Given instruction ▸
Count the lines in the listing below that contain the word "magnifier", and give only that number.
-- begin Given records --
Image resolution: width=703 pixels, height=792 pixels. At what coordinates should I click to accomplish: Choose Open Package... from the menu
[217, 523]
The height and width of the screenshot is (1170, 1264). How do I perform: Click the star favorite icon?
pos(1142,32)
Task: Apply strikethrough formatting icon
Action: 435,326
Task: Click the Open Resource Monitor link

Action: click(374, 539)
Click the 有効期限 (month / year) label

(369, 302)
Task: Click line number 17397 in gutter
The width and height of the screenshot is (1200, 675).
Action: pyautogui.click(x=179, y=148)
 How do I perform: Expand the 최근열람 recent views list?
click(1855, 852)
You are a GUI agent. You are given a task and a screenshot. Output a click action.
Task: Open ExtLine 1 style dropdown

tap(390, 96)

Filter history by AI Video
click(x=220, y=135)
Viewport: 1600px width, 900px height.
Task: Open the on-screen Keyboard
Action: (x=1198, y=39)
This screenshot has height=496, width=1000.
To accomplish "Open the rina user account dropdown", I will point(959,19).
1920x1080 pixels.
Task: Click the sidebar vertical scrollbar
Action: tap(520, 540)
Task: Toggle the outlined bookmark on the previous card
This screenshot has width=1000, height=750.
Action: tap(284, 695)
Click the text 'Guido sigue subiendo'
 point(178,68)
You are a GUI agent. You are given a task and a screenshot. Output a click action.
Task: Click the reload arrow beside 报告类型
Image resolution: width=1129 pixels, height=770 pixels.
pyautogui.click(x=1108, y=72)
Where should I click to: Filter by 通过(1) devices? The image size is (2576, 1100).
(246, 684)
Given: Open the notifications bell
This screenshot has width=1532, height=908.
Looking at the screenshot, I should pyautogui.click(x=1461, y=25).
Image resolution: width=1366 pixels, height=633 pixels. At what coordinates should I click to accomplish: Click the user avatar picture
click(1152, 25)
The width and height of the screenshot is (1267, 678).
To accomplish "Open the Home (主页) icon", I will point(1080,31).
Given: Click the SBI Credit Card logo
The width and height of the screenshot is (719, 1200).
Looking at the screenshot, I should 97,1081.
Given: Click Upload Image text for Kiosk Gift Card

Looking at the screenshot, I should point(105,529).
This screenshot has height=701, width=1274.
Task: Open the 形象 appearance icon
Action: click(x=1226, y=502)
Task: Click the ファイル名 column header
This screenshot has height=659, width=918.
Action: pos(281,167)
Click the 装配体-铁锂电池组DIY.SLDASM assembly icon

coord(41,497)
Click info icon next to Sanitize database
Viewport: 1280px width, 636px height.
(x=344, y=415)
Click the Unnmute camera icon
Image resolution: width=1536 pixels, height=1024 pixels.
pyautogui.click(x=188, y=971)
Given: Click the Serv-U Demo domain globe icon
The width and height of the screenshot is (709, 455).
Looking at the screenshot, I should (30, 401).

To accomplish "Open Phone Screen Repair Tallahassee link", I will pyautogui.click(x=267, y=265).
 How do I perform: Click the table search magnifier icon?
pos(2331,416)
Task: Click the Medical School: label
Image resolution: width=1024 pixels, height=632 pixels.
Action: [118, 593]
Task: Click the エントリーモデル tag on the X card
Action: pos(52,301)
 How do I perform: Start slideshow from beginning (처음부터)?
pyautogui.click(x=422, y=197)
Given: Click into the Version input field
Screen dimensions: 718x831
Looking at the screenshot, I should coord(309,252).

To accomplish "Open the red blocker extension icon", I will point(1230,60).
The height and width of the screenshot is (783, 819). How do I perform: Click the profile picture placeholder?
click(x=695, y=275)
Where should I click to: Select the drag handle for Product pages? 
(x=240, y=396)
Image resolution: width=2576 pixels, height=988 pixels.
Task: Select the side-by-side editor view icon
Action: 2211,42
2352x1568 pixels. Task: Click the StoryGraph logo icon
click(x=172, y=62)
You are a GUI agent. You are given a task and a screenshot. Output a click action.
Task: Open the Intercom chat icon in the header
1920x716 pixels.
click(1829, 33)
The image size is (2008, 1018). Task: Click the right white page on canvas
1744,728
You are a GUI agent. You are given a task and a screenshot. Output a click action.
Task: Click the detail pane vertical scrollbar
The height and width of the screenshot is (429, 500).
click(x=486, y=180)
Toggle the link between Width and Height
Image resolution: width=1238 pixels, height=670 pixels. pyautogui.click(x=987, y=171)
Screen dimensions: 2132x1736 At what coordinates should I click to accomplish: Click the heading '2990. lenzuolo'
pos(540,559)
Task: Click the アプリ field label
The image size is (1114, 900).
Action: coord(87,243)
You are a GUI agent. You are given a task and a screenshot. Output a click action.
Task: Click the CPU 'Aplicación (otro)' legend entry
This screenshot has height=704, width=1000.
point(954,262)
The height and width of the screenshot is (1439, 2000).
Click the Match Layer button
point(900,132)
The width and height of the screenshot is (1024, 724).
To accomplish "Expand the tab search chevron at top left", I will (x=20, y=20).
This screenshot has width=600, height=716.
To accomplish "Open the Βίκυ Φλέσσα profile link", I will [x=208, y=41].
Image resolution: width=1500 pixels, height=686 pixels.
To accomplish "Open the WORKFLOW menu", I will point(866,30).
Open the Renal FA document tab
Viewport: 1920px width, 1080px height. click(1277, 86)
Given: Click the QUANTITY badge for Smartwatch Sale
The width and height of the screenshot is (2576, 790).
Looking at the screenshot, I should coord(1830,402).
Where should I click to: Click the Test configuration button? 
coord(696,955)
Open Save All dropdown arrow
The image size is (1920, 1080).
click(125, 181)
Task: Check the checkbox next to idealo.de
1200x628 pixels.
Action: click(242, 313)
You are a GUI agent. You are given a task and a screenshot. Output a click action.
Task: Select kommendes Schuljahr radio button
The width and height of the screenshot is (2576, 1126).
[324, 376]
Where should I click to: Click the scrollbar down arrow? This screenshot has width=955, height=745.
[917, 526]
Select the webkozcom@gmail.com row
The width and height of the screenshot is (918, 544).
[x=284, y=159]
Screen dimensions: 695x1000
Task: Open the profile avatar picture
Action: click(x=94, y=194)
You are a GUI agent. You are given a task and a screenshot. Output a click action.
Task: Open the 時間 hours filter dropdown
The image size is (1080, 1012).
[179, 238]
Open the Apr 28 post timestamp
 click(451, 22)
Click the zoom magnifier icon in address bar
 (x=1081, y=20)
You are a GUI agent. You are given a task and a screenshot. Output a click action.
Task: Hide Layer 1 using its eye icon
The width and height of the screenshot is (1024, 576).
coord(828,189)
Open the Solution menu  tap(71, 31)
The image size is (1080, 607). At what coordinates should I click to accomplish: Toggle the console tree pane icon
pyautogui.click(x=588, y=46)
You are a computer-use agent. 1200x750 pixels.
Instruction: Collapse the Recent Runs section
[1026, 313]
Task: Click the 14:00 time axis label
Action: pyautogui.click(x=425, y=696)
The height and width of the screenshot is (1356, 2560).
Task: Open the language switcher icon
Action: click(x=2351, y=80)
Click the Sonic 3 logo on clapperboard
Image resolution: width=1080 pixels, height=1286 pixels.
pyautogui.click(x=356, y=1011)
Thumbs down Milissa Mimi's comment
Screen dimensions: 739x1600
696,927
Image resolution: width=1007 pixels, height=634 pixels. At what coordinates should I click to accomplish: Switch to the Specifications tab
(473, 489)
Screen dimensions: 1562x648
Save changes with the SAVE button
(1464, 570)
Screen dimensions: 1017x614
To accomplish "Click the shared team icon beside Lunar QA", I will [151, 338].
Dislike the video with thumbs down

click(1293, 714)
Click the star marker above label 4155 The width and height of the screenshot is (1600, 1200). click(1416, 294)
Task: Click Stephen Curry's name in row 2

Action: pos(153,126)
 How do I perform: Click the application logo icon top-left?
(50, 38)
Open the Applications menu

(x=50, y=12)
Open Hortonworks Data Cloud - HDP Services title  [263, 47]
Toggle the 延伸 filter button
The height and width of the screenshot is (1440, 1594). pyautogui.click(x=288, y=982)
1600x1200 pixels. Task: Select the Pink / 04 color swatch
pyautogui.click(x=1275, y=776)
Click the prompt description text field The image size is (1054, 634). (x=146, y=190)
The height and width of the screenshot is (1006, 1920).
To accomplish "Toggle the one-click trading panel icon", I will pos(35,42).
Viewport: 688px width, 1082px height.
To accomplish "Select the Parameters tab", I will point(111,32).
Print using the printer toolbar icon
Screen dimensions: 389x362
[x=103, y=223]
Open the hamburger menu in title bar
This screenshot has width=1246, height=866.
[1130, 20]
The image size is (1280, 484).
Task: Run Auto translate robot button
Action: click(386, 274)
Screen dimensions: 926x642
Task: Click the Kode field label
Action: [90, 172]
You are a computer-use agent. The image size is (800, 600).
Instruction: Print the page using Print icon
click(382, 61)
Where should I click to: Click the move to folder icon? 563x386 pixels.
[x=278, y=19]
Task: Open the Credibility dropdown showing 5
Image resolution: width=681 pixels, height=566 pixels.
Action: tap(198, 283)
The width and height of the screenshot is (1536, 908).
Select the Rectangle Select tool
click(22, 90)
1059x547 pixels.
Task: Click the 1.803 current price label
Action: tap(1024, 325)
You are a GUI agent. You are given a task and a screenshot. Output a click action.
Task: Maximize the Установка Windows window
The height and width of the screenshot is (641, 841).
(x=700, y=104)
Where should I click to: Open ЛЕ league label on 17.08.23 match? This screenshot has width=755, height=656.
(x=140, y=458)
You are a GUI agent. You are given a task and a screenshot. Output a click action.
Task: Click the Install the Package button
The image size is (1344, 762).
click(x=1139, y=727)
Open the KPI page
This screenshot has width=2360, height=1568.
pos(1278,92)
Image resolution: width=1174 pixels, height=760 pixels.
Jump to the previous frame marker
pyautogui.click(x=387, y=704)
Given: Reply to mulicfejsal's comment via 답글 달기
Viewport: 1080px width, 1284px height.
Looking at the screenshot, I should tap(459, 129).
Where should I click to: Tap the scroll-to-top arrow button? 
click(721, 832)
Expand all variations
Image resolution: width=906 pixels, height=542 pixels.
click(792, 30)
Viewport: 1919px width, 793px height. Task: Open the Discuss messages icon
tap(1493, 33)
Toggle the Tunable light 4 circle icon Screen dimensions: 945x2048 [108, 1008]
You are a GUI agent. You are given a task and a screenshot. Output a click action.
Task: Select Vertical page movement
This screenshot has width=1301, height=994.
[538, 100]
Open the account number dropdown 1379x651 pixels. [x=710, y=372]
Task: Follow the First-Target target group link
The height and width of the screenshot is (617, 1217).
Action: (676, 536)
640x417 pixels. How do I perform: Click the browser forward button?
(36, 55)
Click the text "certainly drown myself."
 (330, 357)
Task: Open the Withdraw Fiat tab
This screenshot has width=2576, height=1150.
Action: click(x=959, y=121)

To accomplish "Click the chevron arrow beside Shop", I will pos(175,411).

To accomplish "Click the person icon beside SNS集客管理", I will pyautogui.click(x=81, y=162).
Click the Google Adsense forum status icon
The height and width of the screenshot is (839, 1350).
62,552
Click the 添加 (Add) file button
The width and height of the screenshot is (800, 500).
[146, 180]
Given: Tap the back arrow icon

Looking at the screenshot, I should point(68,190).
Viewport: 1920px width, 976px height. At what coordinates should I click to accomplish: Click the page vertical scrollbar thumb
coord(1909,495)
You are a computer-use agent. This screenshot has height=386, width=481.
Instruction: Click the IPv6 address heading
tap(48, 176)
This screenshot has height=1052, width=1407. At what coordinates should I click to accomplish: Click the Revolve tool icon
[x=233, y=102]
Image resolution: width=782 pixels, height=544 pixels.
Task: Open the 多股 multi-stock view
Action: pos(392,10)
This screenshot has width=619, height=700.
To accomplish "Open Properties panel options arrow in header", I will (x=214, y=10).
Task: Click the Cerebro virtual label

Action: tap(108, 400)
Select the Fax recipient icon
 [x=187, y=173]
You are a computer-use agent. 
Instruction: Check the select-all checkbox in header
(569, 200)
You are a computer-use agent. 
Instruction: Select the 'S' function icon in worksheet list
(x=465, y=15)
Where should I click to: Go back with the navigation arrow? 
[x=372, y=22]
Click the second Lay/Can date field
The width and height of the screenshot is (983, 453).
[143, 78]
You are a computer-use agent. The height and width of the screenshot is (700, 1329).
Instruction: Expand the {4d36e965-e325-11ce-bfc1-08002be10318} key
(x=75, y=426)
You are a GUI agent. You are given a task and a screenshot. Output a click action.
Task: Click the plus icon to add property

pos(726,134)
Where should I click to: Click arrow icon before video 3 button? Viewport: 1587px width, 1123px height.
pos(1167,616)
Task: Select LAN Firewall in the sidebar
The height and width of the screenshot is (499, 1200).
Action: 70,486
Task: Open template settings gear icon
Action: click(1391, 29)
-- end Given records --
Finished answer ▸
2